Rearrange formulas and literal equations to highlight a quantity of interest, using the same reasoning as solving equations (LA A1: A-CED.A.4).

What this topic is asking

Standard A1: A-CED.A.4 asks you to rearrange a formula or literal equation to solve for a chosen variable, "highlighting a quantity of interest." On LEAP 2025 these are Type I items, often connected to a real formula (area, perimeter, distance, interest). The reasoning is identical to solving a numerical equation, but the answer is an expression in the other letters, not a number.

The method: treat other letters as constants

Solving for one variable in a formula is the same skill as solving $3x + 7 = 19$, except the numbers are letters. Pretend the other variables are fixed numbers, then isolate the one you want.

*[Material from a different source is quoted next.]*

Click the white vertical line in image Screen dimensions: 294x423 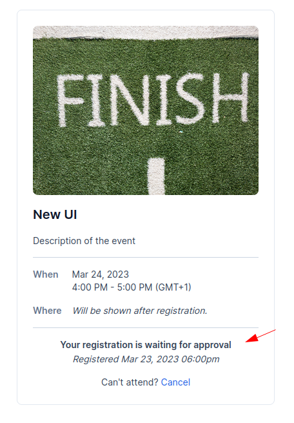click(x=157, y=176)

The structure $d = rt$ is a single multiplication, so one division isolates $t$. More complex formulas need the same reverse-order undoing you use on numerical equations.

Reverse order of operations

To isolate a variable, undo operations in the opposite order from how they were applied. If a variable was multiplied then had a constant added, you subtract first, then divide.

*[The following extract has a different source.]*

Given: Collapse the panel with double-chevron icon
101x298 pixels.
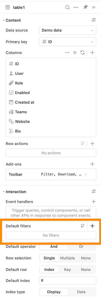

Subtracting $b$ before dividing is essential: dividing first would require dividing every term by $m$, which is more error-prone.

Equivalent forms

A rearranged formula often has several correct forms. From $P = 2l + 2w$, solving for $w$ gives $w = \frac{P - 2l}{2}$, which also equals $\frac{P}{2} - l$. Both are right. On exact-match items, simplify in a standard way and make sure any division applies to the entire side.

How LEAP examines this topic

• Equation response. Solve a formula for a stated variable and enter the expression.
• Multiple choice. Pick the correct rearrangement, with distractors from partial division or a sign error.
• Type III modeling. Rearrange a formula as one step in a larger applied problem.

A clarifying idea: rearranging is useful because it lets you compute the variable you actually need. If you know area and base and want height, $h = \frac{2A}{b}$ gives it directly, rather than guessing and checking in $A = \frac{1}{2}bh$.

Why the same rules apply to letters

The properties of equality make no distinction between numbers and letters, which is the conceptual point of A-CED.A.4. Whether you divide both sides by $3$ or by $r$, you are applying the same division property of equality, and equality is preserved either way (provided the divisor is not zero). This is why solving a literal equation feels like solving a numerical one with the arithmetic left unfinished: you cannot collapse $\frac{2A}{b}$ to a single number because $A$ and $b$ are unknown, but every step is justified by the identical rule. The payoff is generality. A rearranged formula is a template that works for every value of the other variables at once, so solving $d = rt$ for $t$ once gives $t = \frac{d}{r}$ for every trip, every rate, and every distance, instead of re-solving for each new set of numbers. That is exactly why scientists and engineers rearrange formulas rather than plugging in first.

Try this

Q1. Solve $C = 2\pi r$ for $r$. [1 point]

• Cue. Divide by $2\pi$: $r = \dfrac{C}{2\pi}$.

Q2. Solve $ax + b = c$ for $x$. [2 points]

• Cue. Subtract $b$, then divide by $a$: $x = \dfrac{c - b}{a}$.